A ce sujet, l’Instance nationale d’évaluation auprès du Conseil supérieur de l’éducation, de la formation et de la recherche scientifique (INE-CSEFRS) a présenté, mercredi dernier, le bilan du rapport national sur les performances des élèves marocains à partir des données de l’enquête PISA 2018, conduite tous les trois ans par l’Organisation de coopération et de développement économiques (OCDE).
Cinq axes principaux forment le noyau de cette étude, à savoir l’inclusivité du système éducatif, la performance des enfants marocains, les ressources pédagogiques et matérielles, le développement professionnel et formation initiale, le rôle des inspecteurs et des chefs d’établissements.

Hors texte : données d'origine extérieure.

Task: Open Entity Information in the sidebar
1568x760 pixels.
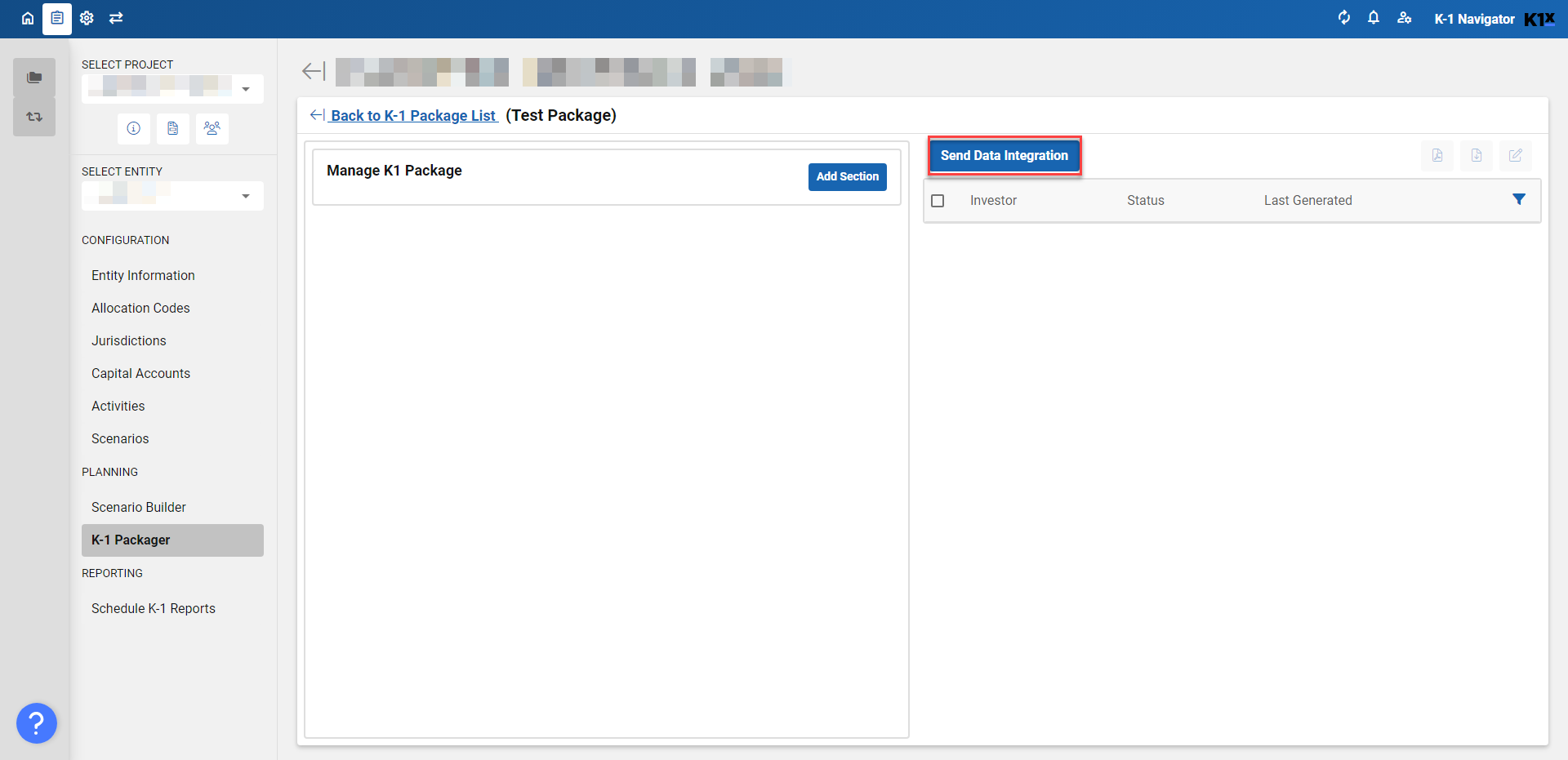Action: (x=143, y=275)
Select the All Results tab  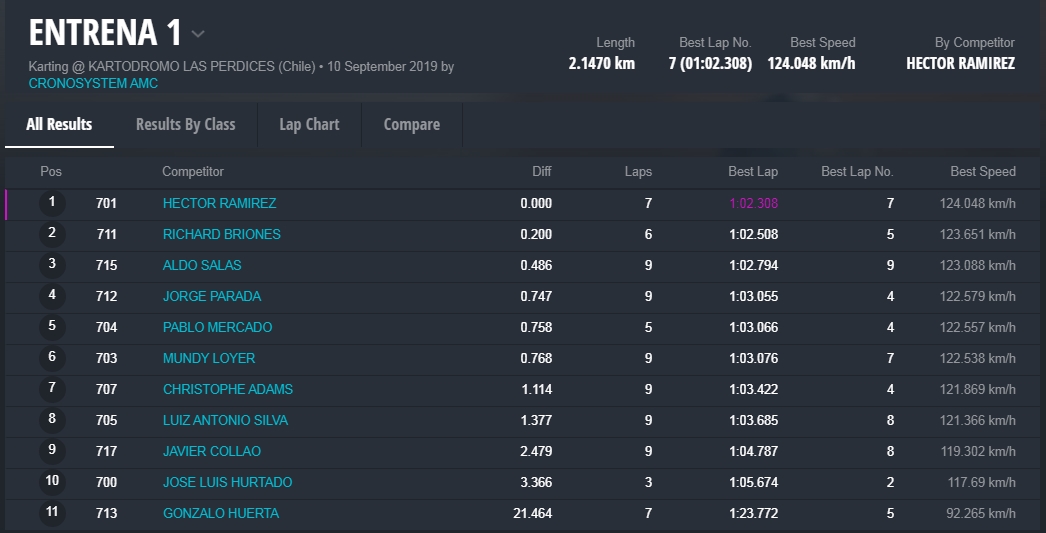click(59, 124)
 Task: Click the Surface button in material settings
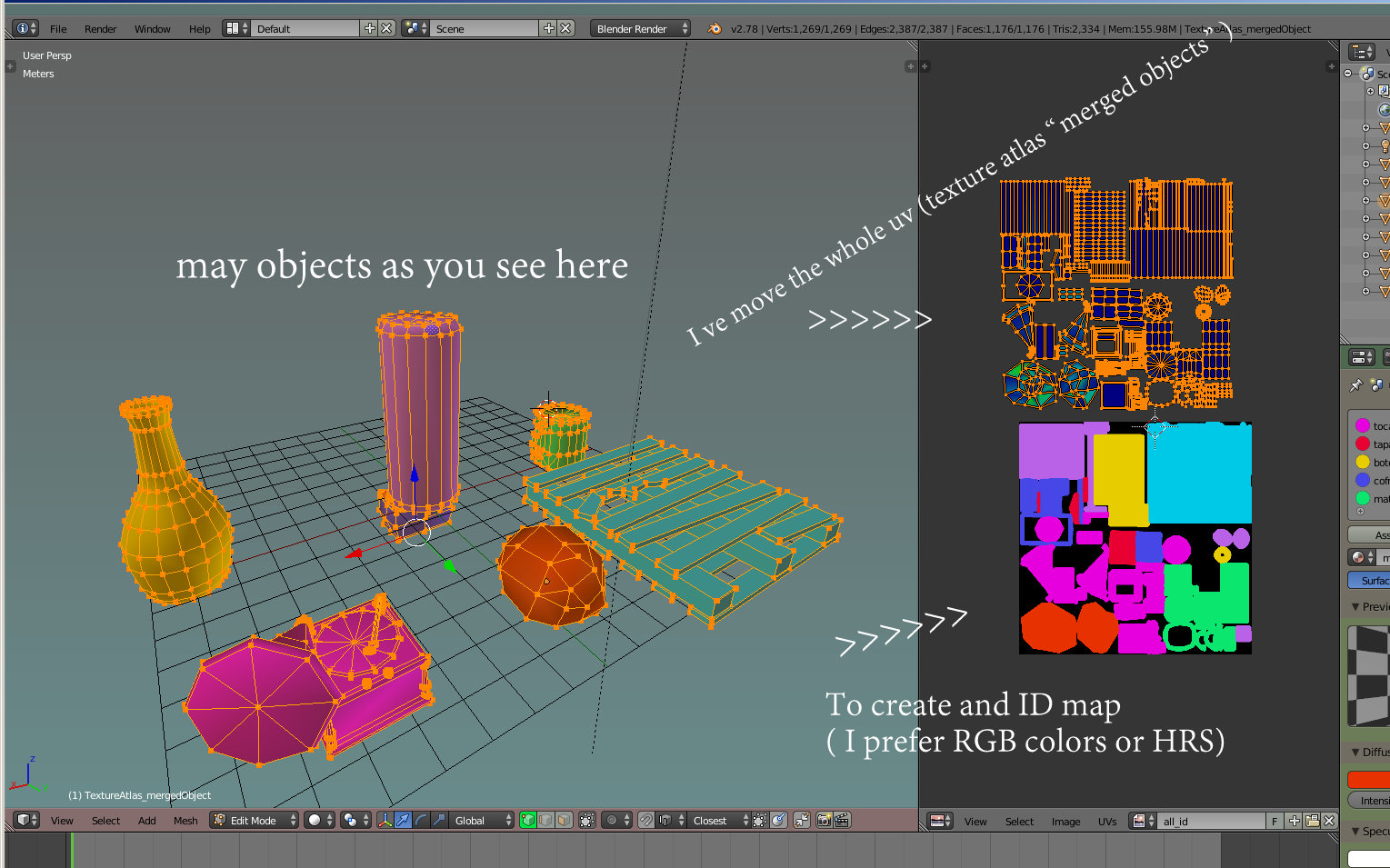pos(1373,580)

En effet, ledit test, passé par 600.000 élèves issus de 79 pays, a démontré que ces élèves n’ont réussi à obtenir que 359 points en lecture, 368 points en mathématiques et 377 en sciences, avec comme moyenne internationale de 487, 489 et 489 respectivement. Un classement qui est illégitime aux yeux de Mohammed Guedira, expert en politique éducative et ingénierie des compétences, et ce, à cause du décalage existant entre le système éducatif marocain et celui des autres pays. (Voir 3 questions à…).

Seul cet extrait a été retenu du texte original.